Edusei agrees, adding, ‘melody comes really easy to him, but then there’s also this background as an organ player – so that melody is always informed by intricate counterpoint lines. There’s a lot to find within the music and also a lot that speaks very directly to your musical receptors.’
Saint-Saëns was also an enthusiastic traveler, with nearly 200 trips to 27 countries documented, from professional engagements in Germany and England to holidays in Algiers and Egypt. His ‘Egyptian’ Concerto was inspired by one of these trips, composed in 1896 while on holiday on Luxor, one of the most important centres of ancient Egypt and among the oldest continuously inhabited cities in the world. It bears its origins on its sleeve, incorporating a Nubian love song that Saint-Saëns heard boatmen on the Nile sing, and later the piano and orchestra making sounds intended to evoke frogs and the chirping of crickets.
‘It’s a fantastic piece,’ says Edusei with a broad smile. ‘I really love it, and within the piano concerto repertoire I think it holds a very, very special place. It is full of fantasy, and an experienced composer explores ideas in a very free and rhapsodic way.
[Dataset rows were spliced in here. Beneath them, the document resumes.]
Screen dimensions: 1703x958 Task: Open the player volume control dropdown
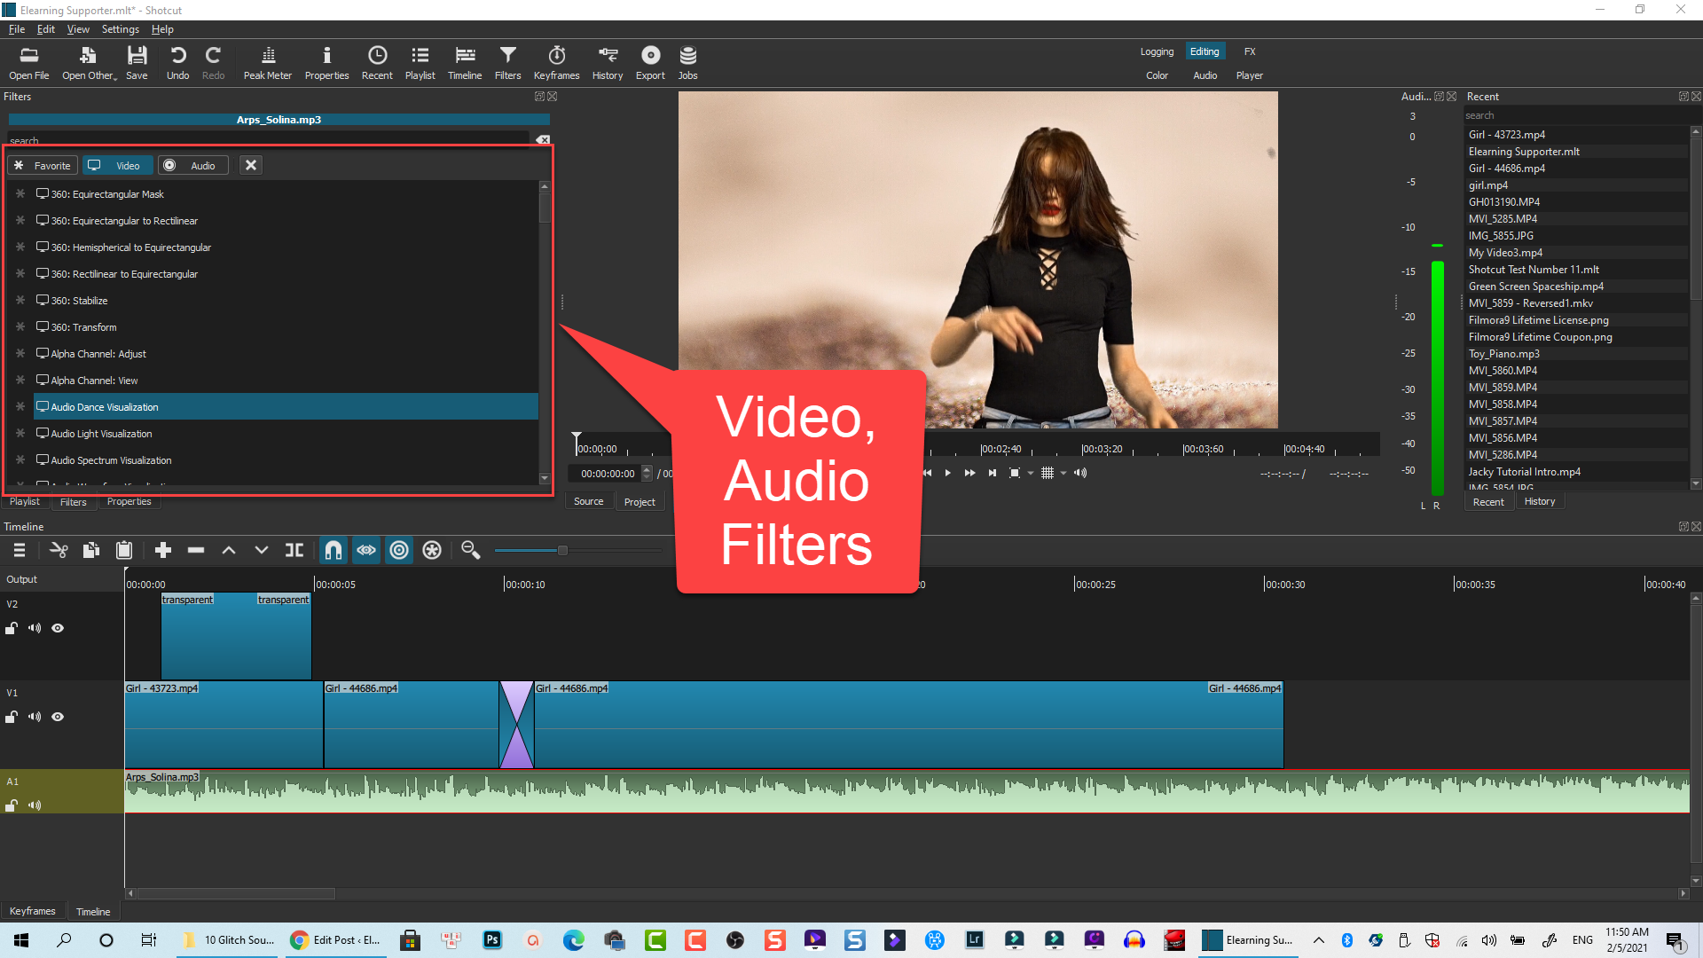tap(1080, 473)
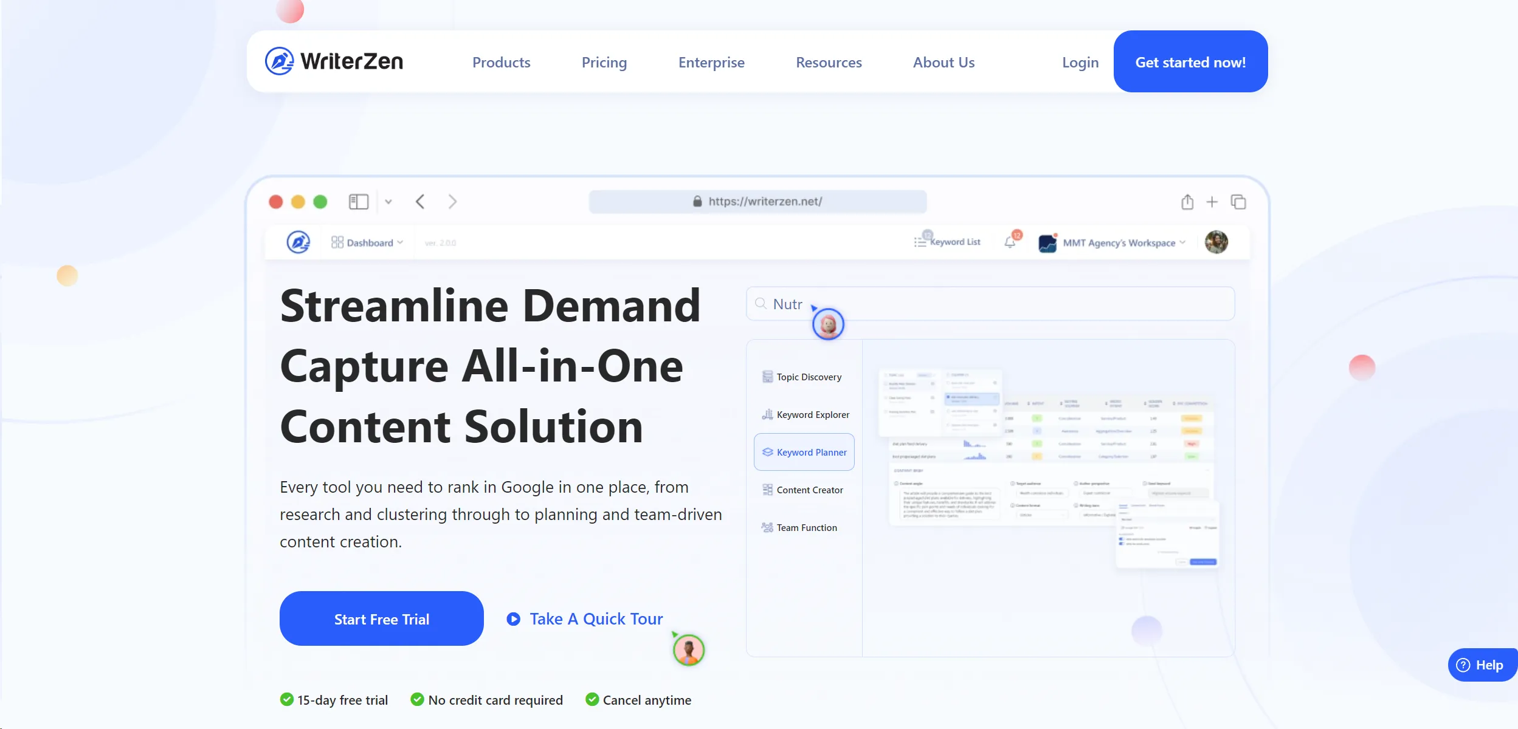Toggle the sidebar panel icon
Viewport: 1518px width, 729px height.
pyautogui.click(x=359, y=202)
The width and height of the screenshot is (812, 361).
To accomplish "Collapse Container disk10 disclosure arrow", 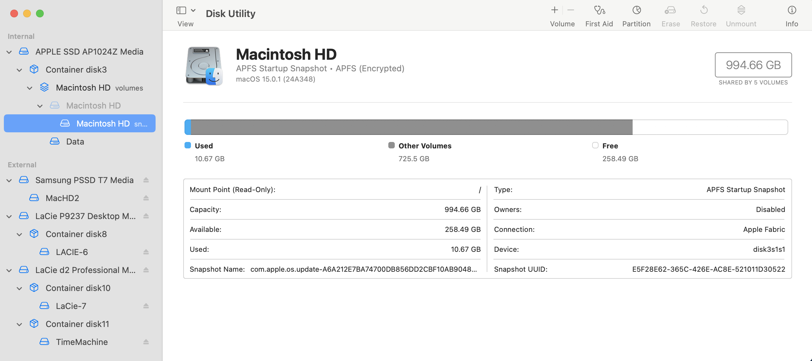I will click(x=20, y=288).
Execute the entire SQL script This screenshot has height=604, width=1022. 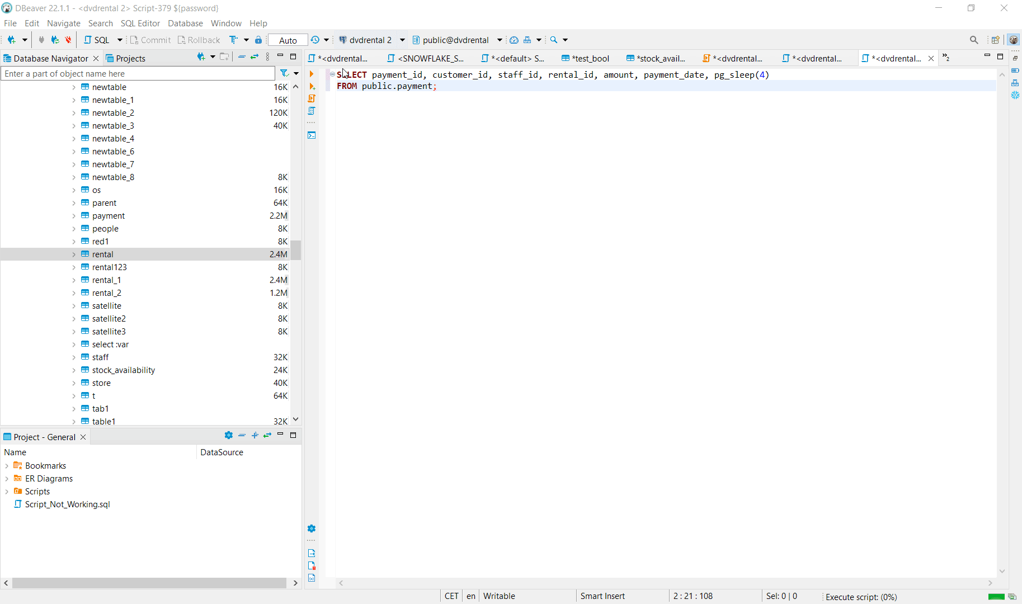pos(312,98)
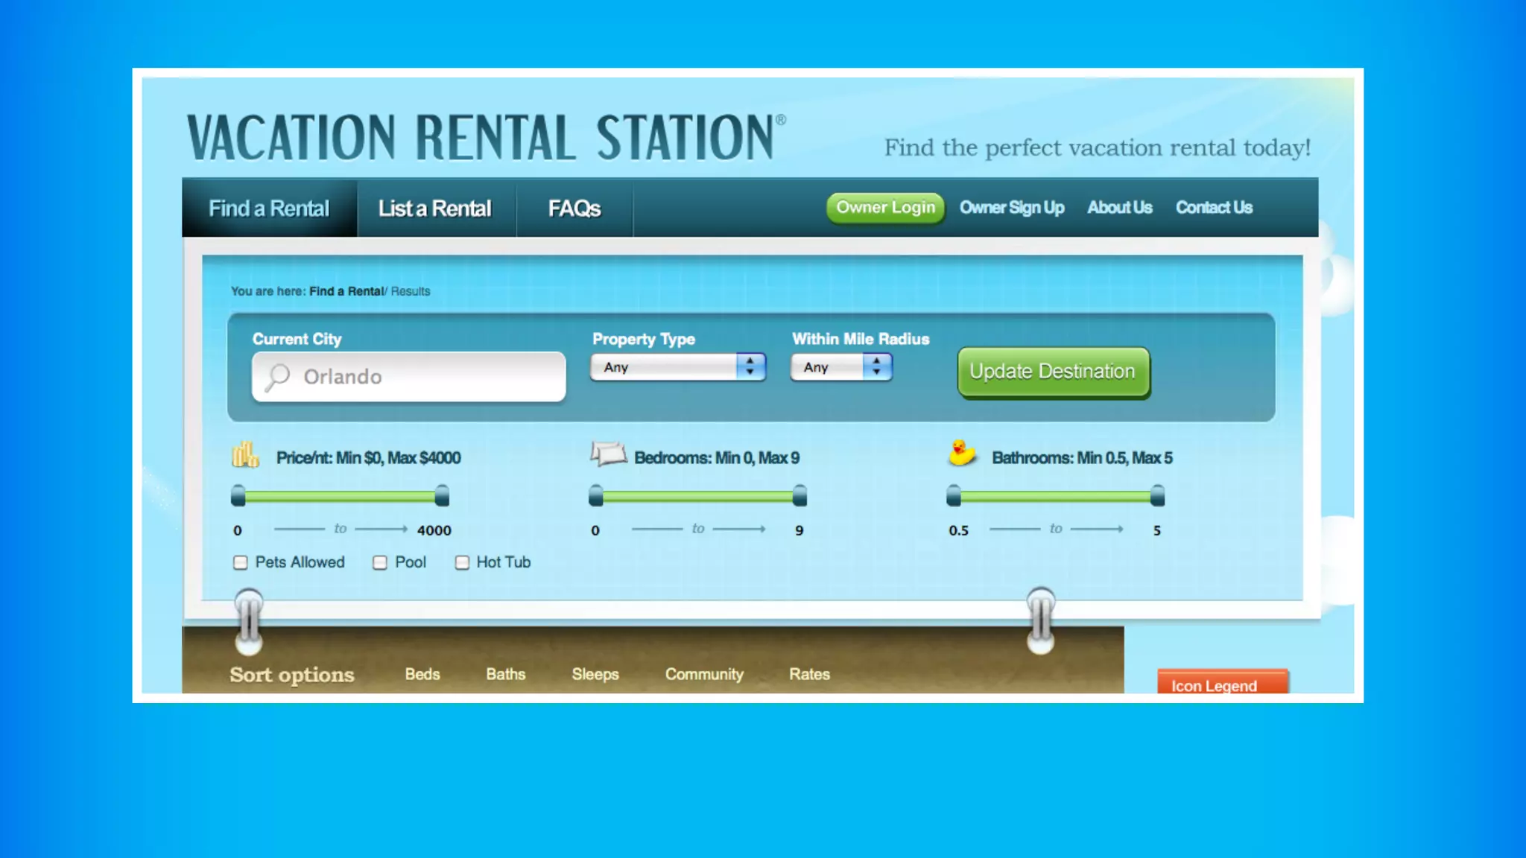This screenshot has width=1526, height=858.
Task: Click the pillow bedrooms icon
Action: [x=608, y=453]

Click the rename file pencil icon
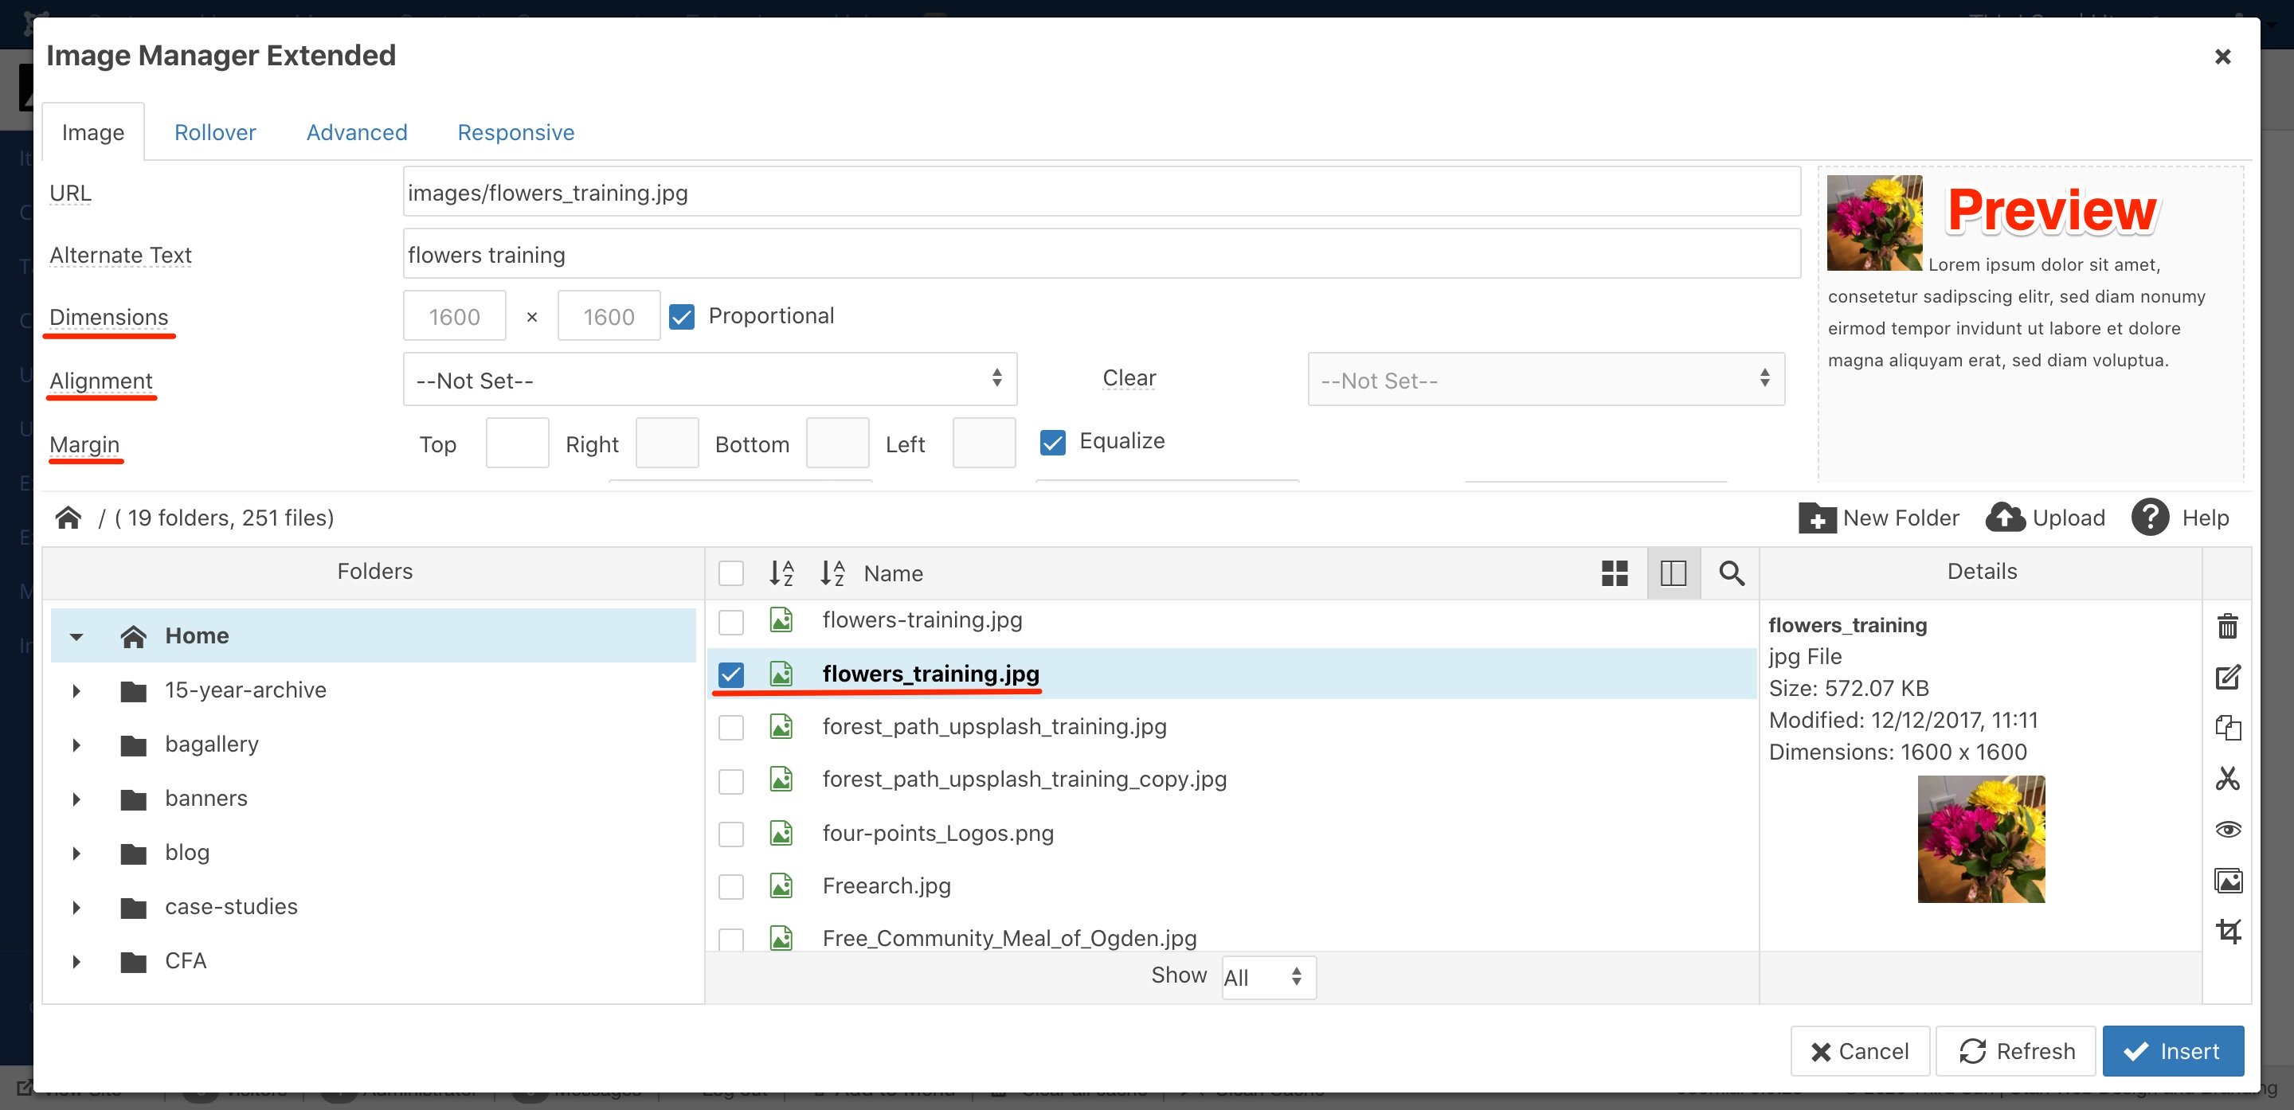click(2227, 677)
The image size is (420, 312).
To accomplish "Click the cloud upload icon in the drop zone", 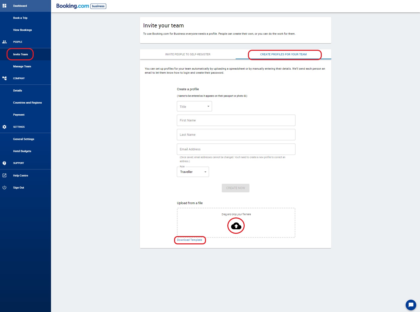I will (x=236, y=226).
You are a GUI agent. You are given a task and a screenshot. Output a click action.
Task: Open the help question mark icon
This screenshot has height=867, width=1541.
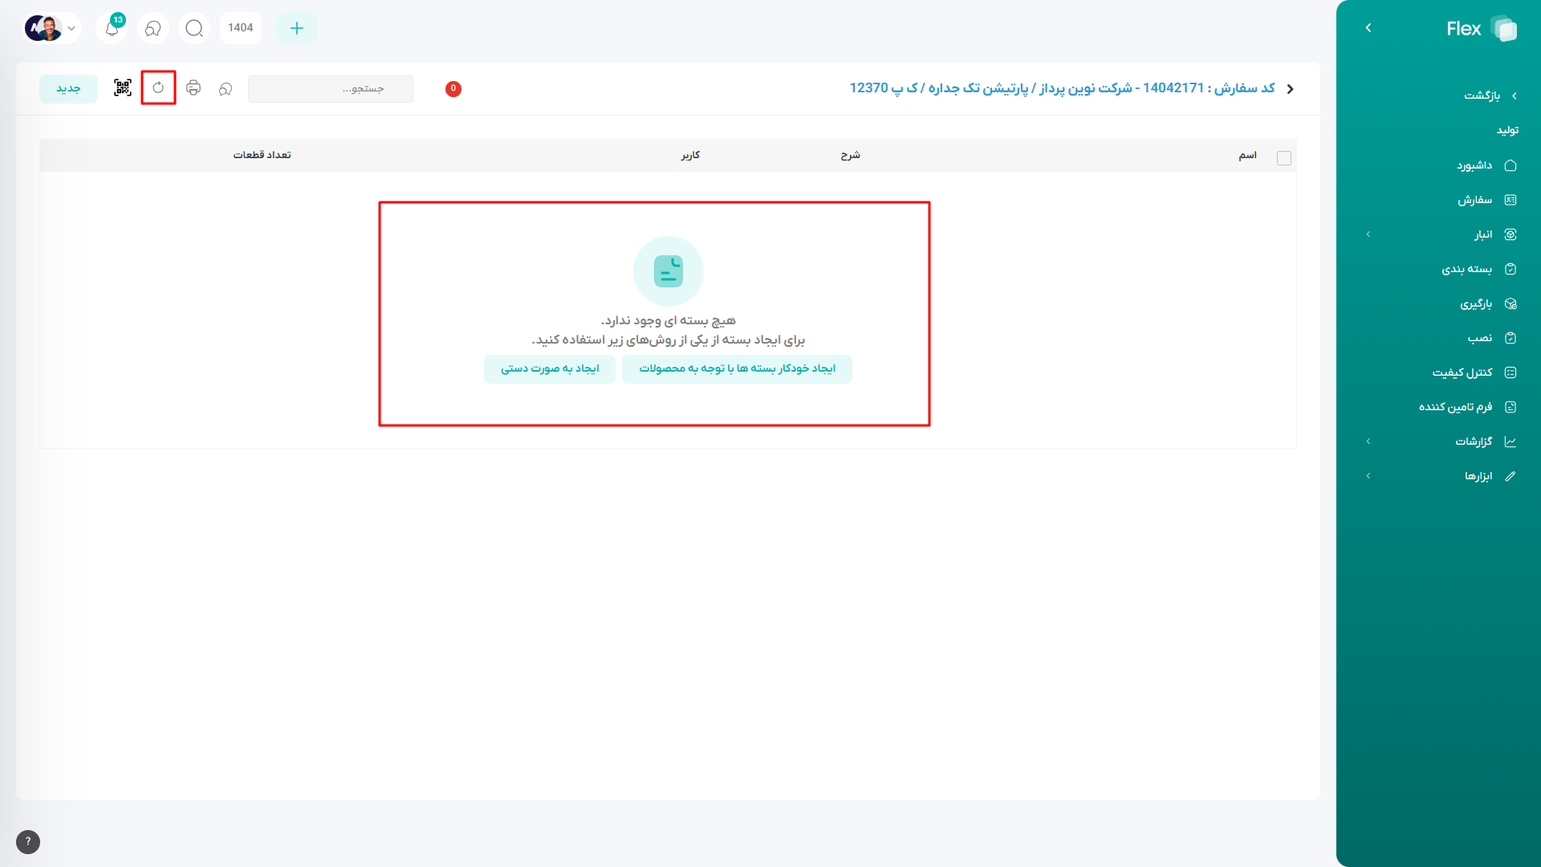28,841
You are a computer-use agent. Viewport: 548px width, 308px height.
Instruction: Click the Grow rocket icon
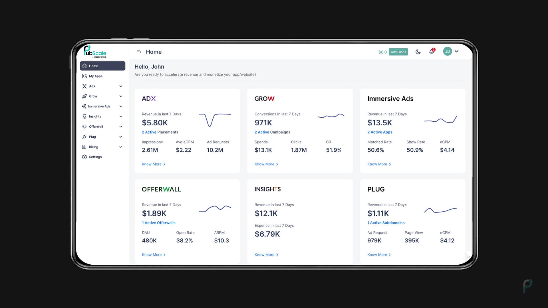click(x=84, y=96)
‘The second movement – which is, by the way, fiendishly difficult for any orchestra to accompany because it has to follow the free flow of the soloist all the time – is full of little episodes and different tempi and different moods. It reflects on the musical findings that Saint-Saëns had when he visited Egypt.
It’s lovely that we get to present this piano concerto – and now that I hear that it hasn't been played that often in Sydney before I'm even more motivated to bring this piece.
It is exciting for us, too, to welcome Edusei back to Sydney. It has been a big two years for the conductor, with debuts with the New York Philharmonic and at Vienna’s famed Musikverein, plus return visits to the London Philharmonic, the Netherlands Radio Philharmonic and the conclusion of his tenure as Principal Guest Conductor of the Fort Worth Symphony Orchestra in America.
And of course there was his Sydney debut in 2024, in concerts Limelight acclaimed as ‘first-rate’, praising ‘Edusei’s finely judged tempi and spacious, nuanced reading’ of Grieg’s Piano Concerto and Dvořák’s New World Symphony.
Some conductors – and some orchestras too – can occasionally fall into a paint-by-numbers approach to such famous pieces. Happily, that is not Edusei’s approach – nor, as he found out, is it the Sydney Symphony’s.
‘It was very exciting week in Sydney, my first time not only with the orchestra but also in the city of Sydney,’ recalls Edusei. ‘We had a quite accessible and popular program, but it was really revelatory in terms of what we discovered in the music. That was a very intense musical experience that I’m really grateful for.’
Certainly we are grateful – and excited – for another week with this fabulous musician.